Zu dem Bericht „Der lange Weg hin zu Karlstadt“ vom 26.11. erreichte uns folgender Leserbrief.
Die Metapher von Manfred Goldkuhle, Stetten und Retzstadt in der Zeit vor der Gebietsreform als „Kranke“ zu bezeichnen, die „keinen Gesunden“ ergeben, ist doch recht respektlos und überheblich, dazu auch noch sachlich falsch. Es kann zudem bezweifelt werden, dass die damals gefundenen Lösungen der Gebietsreform heute genau so gemacht werden würden.
Man muss sich erinnern, was zur Gebietsreform führte. Die ersten Computer waren in die staatlichen Verwaltungen eingezogen. Es war die Zeit - die Älteren werden sich erinnern - der sogenannten personal computer (PC) Marke „Commodore“, „Atari“, „Nixdorf“ usw. Informationen konnten gespeichert, miteinander verknüpft und bearbeitet werden. „Inhouse“-Modelle ermöglichten die Draht-gebundene Vernetzung von mehreren Computern in einem Intranet. Das war - das schien die Spitze der technischen Entwicklung zu sein. Auf dieser Erkenntnis einer vermeintlichen Perfektionierung der Verwaltungsarbeit wurde die Gebietsreform verordnet. Computer waren damals teuer.
In der Zeitschrift „hardware“ kann man nachlesen: „Über 100.000 DM kostete noch 1971 ein durchschnittlicher Bürocomputer wie zum Beispiel der Nixdorf 820/35 Magnetkontencomputer. Für weit unter 1000 Euro kann man heute bei Medion oder Dell ein 17-Zoll-Notebook mit wesentlich mehr Funktionalität kaufen, das darüber hinaus noch viel umfangreichere Büroaufgaben erledigen kann.“
Die Wirtschaft hatte bereits mit dem Einsatz von Computern begonnen. Die öffentliche Verwaltung musste sich über kurz oder lang anschließen. Für die Kommunen, vor allem die kleineren Gemeinden, waren die Investitionen nicht zu schultern. So erschien es erforderlich, Verwaltungen zusammenzulegen: Eingemeindungen, Bildung von Verwaltungsgemeinschaften.
Dass sich nicht nur die vermeintliche technische Perfektionierung durch die Kommunikationstechnologie bis hin zur Digitalisierung überholte, wurde zu spät erkannt. Das gab sogar der letzte Bundespostminister Wolfgang Bötsch zu, als er 1998 das Telezentrum Retzstadt eröffnete. Er sei seinerzeit als Landtagsabgeordneter Mitglied der sogenannten Merk-Kommission gewesen. Wenn man nunmehr (1998) die Gebietsreform machen müsste, würde man sie anders konstruieren.

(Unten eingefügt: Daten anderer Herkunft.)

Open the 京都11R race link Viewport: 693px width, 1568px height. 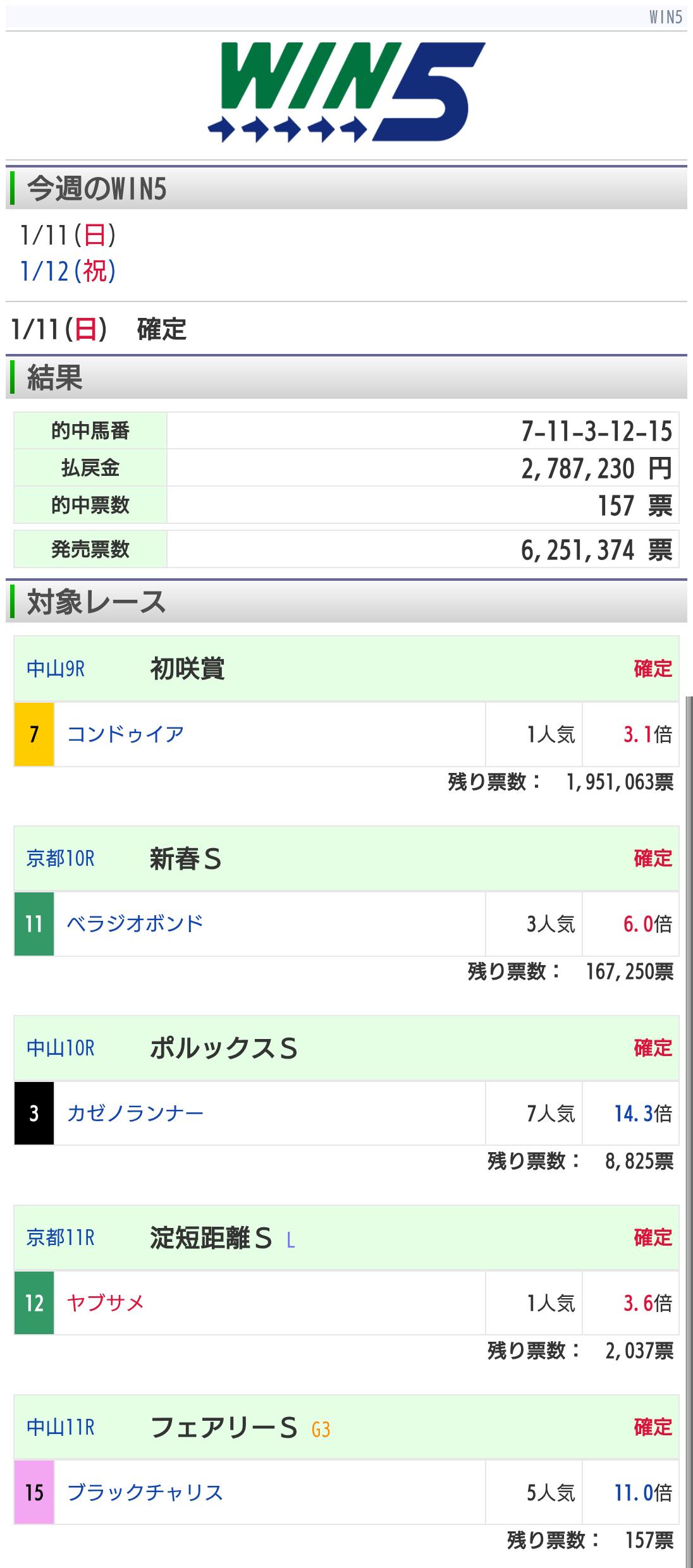pos(60,1237)
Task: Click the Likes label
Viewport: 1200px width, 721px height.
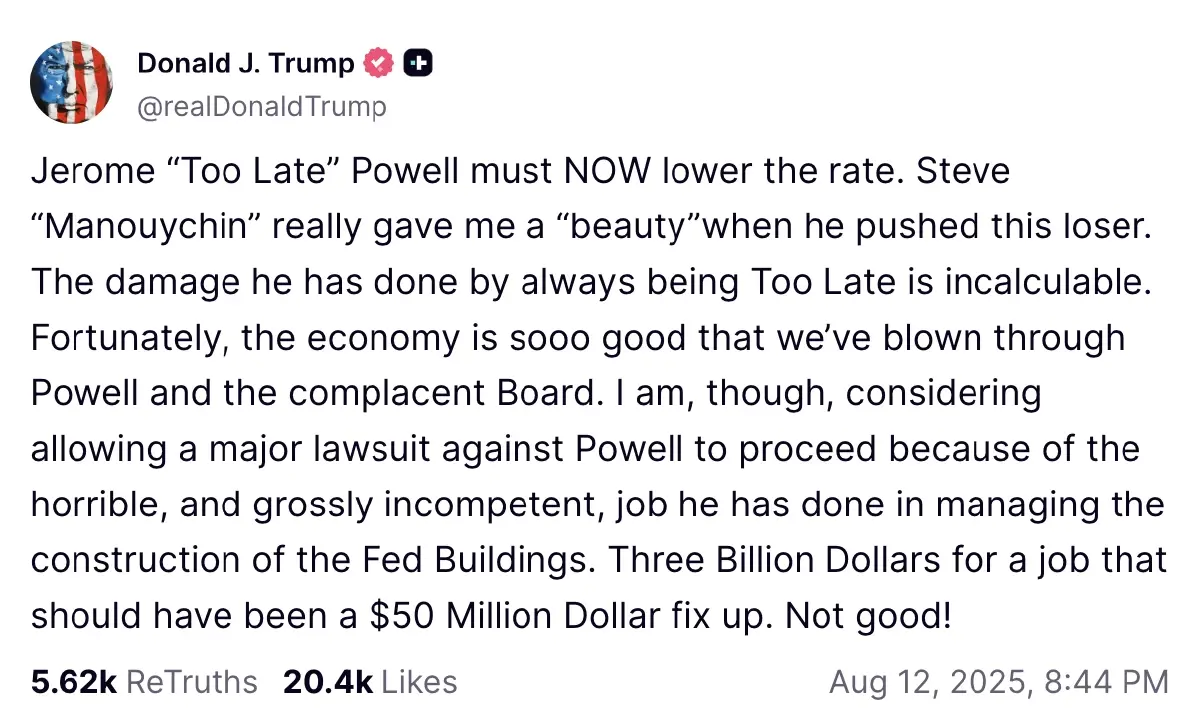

Dazu kam der Preisverfall für Computer. Während der seinerzeitige Präsident von IBM, Thomas John Watson, in den 1940er Jahren davon sprach, dass die Welt einmal höchstens fünf Computer brauchen würde, muss heute schon jeder Bürger darüber nachdenken, ob er fünf oder sechs oder mehr Computer sein eigen nennt.